__TRY IT__
All of the data is to be restated word for word.
RECORDS FOR PROCESSING START
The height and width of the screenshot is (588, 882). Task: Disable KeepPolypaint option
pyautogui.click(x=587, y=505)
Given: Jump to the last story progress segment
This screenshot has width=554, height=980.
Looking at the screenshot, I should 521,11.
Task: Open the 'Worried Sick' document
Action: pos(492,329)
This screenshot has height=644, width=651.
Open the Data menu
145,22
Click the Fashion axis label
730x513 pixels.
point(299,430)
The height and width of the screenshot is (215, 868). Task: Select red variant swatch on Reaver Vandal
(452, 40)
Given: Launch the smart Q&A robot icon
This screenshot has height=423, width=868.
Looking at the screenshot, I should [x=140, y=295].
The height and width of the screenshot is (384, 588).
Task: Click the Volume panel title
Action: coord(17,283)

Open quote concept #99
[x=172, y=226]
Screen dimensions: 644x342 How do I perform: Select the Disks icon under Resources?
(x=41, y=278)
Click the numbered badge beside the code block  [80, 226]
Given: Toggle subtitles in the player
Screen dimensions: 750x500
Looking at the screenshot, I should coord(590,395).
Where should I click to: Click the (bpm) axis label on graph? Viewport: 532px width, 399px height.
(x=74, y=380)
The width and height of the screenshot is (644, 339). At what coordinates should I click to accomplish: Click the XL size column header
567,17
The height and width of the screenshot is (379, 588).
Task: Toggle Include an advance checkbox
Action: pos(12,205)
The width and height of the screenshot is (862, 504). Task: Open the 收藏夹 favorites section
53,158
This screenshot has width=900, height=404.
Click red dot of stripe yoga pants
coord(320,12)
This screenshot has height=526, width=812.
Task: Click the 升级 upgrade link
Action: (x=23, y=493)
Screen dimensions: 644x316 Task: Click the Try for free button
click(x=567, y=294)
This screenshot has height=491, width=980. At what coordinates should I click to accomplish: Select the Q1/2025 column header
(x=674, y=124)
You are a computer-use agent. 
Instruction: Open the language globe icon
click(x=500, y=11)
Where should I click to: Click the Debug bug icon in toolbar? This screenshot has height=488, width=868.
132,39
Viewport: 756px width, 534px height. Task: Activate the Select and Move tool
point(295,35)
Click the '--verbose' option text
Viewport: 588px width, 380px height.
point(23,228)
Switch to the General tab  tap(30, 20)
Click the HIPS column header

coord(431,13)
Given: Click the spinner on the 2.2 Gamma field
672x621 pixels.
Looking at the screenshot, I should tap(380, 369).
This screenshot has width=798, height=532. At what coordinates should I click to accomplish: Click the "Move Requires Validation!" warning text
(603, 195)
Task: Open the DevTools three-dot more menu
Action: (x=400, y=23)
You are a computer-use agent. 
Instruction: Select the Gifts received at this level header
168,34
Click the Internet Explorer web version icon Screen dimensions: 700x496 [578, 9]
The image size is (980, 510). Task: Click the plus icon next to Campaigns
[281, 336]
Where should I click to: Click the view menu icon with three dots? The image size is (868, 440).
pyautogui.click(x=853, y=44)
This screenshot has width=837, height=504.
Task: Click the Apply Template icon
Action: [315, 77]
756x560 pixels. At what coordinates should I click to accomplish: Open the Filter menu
RECORDS FOR PROCESSING END
__TASK ANSWER__
The height and width of the screenshot is (588, 882). Task: Disable KeepPolypaint option
pyautogui.click(x=587, y=505)
Given: Jump to the last story progress segment
This screenshot has width=554, height=980.
Looking at the screenshot, I should 521,11.
Task: Open the 'Worried Sick' document
Action: pos(492,329)
This screenshot has height=644, width=651.
Open the Data menu
145,22
Click the Fashion axis label
730x513 pixels.
point(299,430)
The height and width of the screenshot is (215, 868). Task: Select red variant swatch on Reaver Vandal
(452, 40)
Given: Launch the smart Q&A robot icon
This screenshot has height=423, width=868.
Looking at the screenshot, I should [x=140, y=295].
The height and width of the screenshot is (384, 588).
Task: Click the Volume panel title
Action: coord(17,283)

Open quote concept #99
[x=172, y=226]
Screen dimensions: 644x342 How do I perform: Select the Disks icon under Resources?
(x=41, y=278)
Click the numbered badge beside the code block  [80, 226]
Given: Toggle subtitles in the player
Screen dimensions: 750x500
Looking at the screenshot, I should coord(590,395).
Where should I click to: Click the (bpm) axis label on graph? Viewport: 532px width, 399px height.
(x=74, y=380)
The width and height of the screenshot is (644, 339). At what coordinates should I click to accomplish: Click the XL size column header
567,17
The height and width of the screenshot is (379, 588).
Task: Toggle Include an advance checkbox
Action: pos(12,205)
The width and height of the screenshot is (862, 504). Task: Open the 收藏夹 favorites section
53,158
This screenshot has width=900, height=404.
Click red dot of stripe yoga pants
coord(320,12)
This screenshot has height=526, width=812.
Task: Click the 升级 upgrade link
Action: (x=23, y=493)
Screen dimensions: 644x316 Task: Click the Try for free button
click(x=567, y=294)
This screenshot has height=491, width=980. At what coordinates should I click to accomplish: Select the Q1/2025 column header
(x=674, y=124)
You are a computer-use agent. 
Instruction: Open the language globe icon
click(x=500, y=11)
Where should I click to: Click the Debug bug icon in toolbar? This screenshot has height=488, width=868.
132,39
Viewport: 756px width, 534px height. Task: Activate the Select and Move tool
point(295,35)
Click the '--verbose' option text
Viewport: 588px width, 380px height.
point(23,228)
Switch to the General tab  tap(30, 20)
Click the HIPS column header

coord(431,13)
Given: Click the spinner on the 2.2 Gamma field
672x621 pixels.
Looking at the screenshot, I should tap(380, 369).
This screenshot has width=798, height=532. At what coordinates should I click to accomplish: Click the "Move Requires Validation!" warning text
(603, 195)
Task: Open the DevTools three-dot more menu
Action: (x=400, y=23)
You are a computer-use agent. 
Instruction: Select the Gifts received at this level header
168,34
Click the Internet Explorer web version icon Screen dimensions: 700x496 [578, 9]
The image size is (980, 510). Task: Click the plus icon next to Campaigns
[281, 336]
Where should I click to: Click the view menu icon with three dots? The image size is (868, 440).
pyautogui.click(x=853, y=44)
This screenshot has width=837, height=504.
Task: Click the Apply Template icon
Action: [315, 77]
756x560 pixels. At what coordinates should I click to accomplish: Open the Filter menu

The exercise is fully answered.